Nicole tosió, ocultando una risa detrás de su mano. Noté que no negaba mis palabras.

—Entonces, ¿quieres el anticonceptivo? Eso puede arreglarse. Solo siéntate aquí y dame un minuto… tiene que estar por aquí cerca… —mientras Nicole rebuscaba en sus cajones, me senté en una de las camas vacías. Ahora la enfermería estaba completamente vacía excepto por las dos; Elijah debía haber sido dado de alta mientras yo estaba inconsciente. 
—¡Aquí está! —Nicole blandió una botella y una jeringa, absorbió la sustancia y le dio unos golpecitos para eliminar las burbujas de aire, ajustándola expertamente con la aguja larga y puntiaguda en el extremo. 
Tragué saliva. La aguja era mucho más grande de lo que esperaba.

—Parece aterrador, pero te aseguro que es como la picadura de una hormiga —me aseguró Nicole mientras me subía la manga y limpiaba con antiséptico un área de mi piel—. Todos los cachorros de hombre lobo se vacunan así.
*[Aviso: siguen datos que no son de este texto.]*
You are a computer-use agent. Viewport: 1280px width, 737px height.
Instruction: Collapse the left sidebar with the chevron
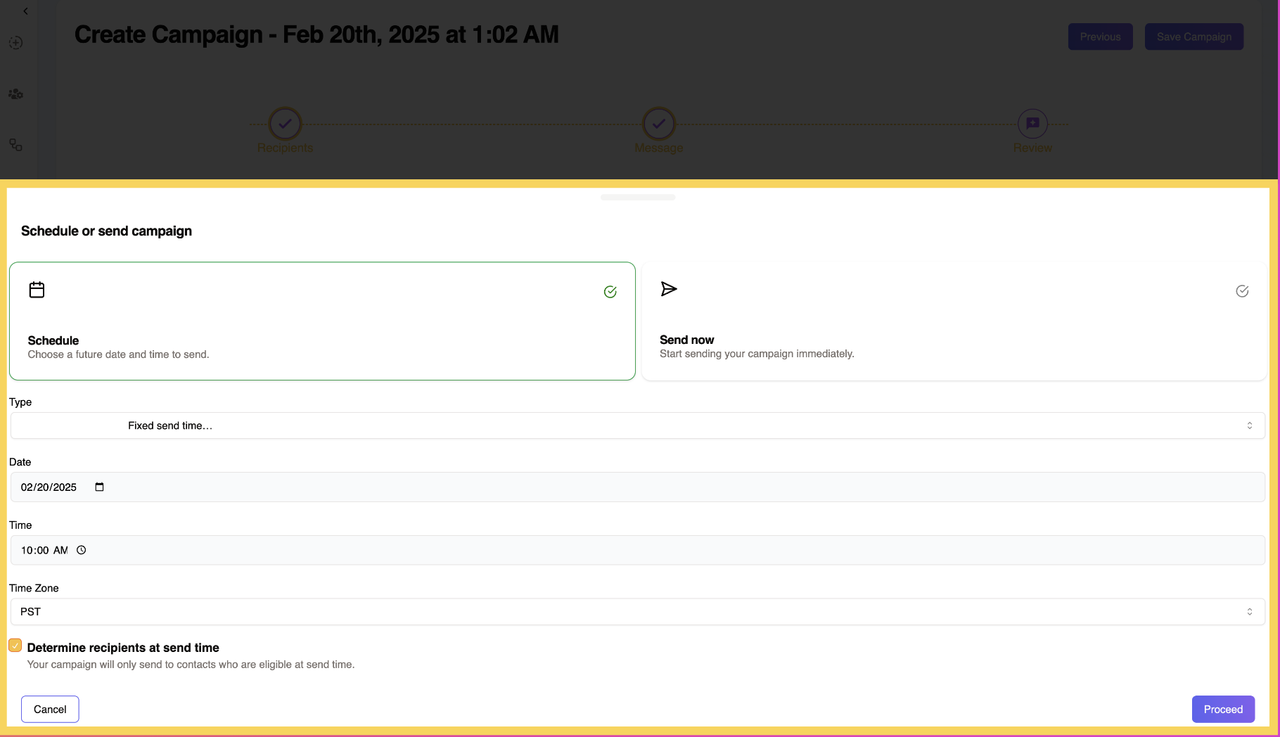25,11
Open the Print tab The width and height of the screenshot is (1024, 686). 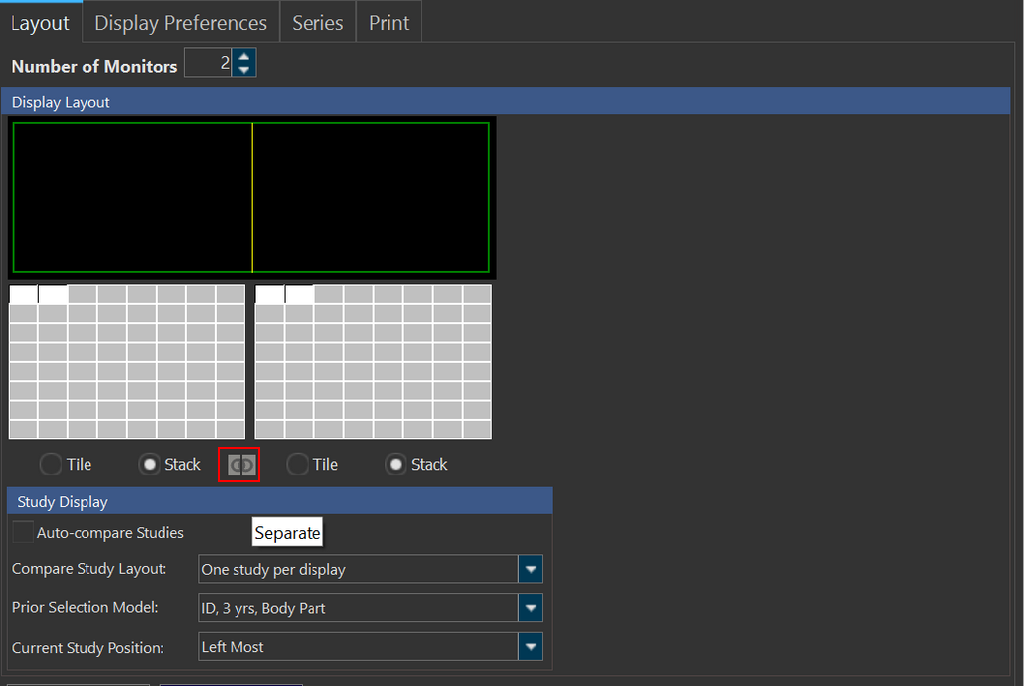[x=389, y=23]
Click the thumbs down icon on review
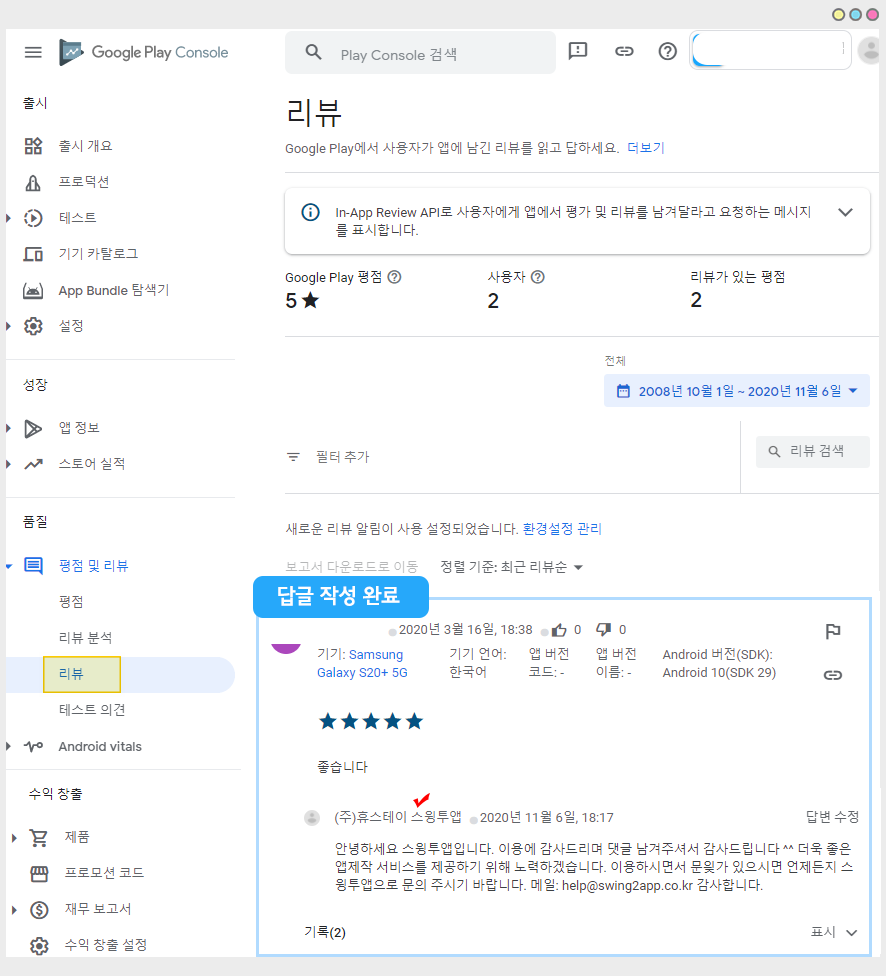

Solo pude asentir e intentar no mirar mientras la aguja se clavaba en mi carne, inundando mi cuerpo con la sustancia.

—¿Pero qué es? —pregunté.

—Es un anticonceptivo natural que contiene las esencias de varias frutas. Regulará tus hormonas y evitará el embarazo. Como lo tomarás por tres meses, no quise darte el que contiene trazas de acónito, aunque técnicamente sería más efectivo. No quiero dañar tus sistemas internos, especialmente cuando aún estás sanando —explicó ella.

Me atraganté al enterarme de que el acónito podía ser utilizado como anticonceptivo. Supuse que si podía matar a un hombre lobo, también mataría fácilmente a un feto de hombre lobo.

—Entonces, ¿esto sigue siendo efectivo verdad? ¿No quedaré embarazada? —pregunté desesperadamente—. No puedo correr riesgos. No me importa si mi cuerpo se pudre desde adentro. ¡Tomaré el acónito!

—Harper, por favor relájate. Las posibilidades de embarazo son casi nulas, a menos que ocurra algo maravilloso, como que la Diosa de la Luna misma implante el bebé en ti —me tranquilizó Nicole—. He usado esto en muchas mujeres, y ni una sola de ellas quedó embarazada cuando no lo deseaba.

Asentí, sintiéndome más segura. Ahora que estaba a solas con ella, tenía una pregunta que hacer.

—Nicole, Damon me dijo que no podía quitarme este collar. ¿Sabes por qué? —pregunté.